Taihape grew steadily, and a major influence on this growth was the Main Trunk Railway Line. As it advanced northward from Wellington, many of the towns ahead of it boomed – and died. But not Taihape! The railway benefited Taihape in several ways, principally by its ability to provide a reliable and efficient transport link for sawn logs and other primary produce, and by the sundry businesses needed to support big industry. Timber milling would die an inevitable death as the forests were worked out, but farming took its place, and the servicing of farming kept Taihape alive.
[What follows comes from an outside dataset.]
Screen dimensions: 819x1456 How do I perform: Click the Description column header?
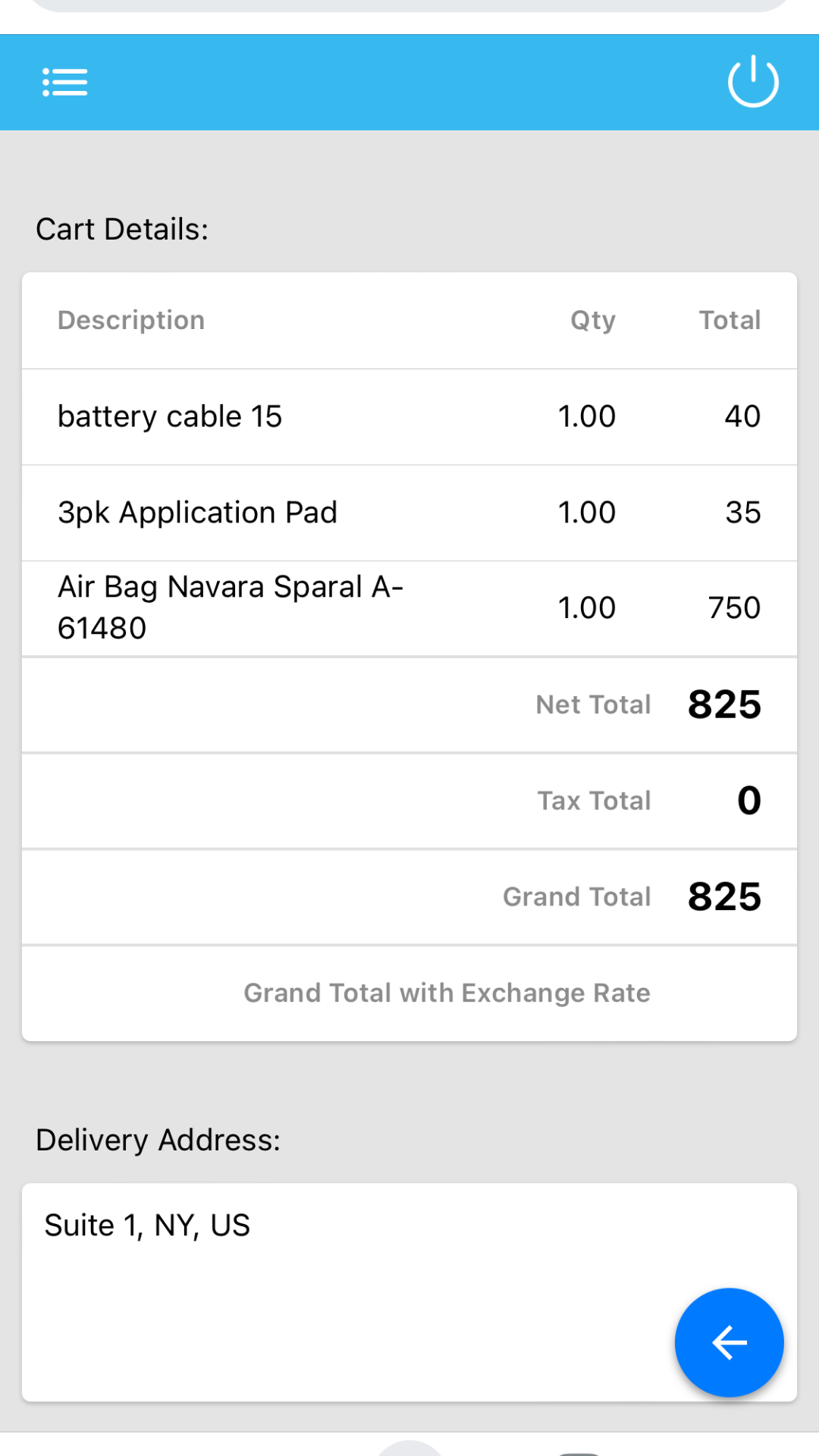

Taihape has been known by several names in its short history. Originally it was known as Korokonui, “the place of the big bird”. Moa bones have been found locally. When the Christchurch settlers came it was known for a while as Collinsville, after the man who sponsored the settlement scheme. Next it was called Hautapu after the stream but this was objected to because of a similar name near Cambridge. Another name for the spot was Otaihape, and the township was gazetted as Taihape, minus its indication of place, in 1894.
Taihape now is a blooming town on State Highway 1 with a population of around 1507 (Census 2013), a thriving business community focussed on farm and visitor servicing, and a strong community of over 150 sport groups, voluntary groups and churches.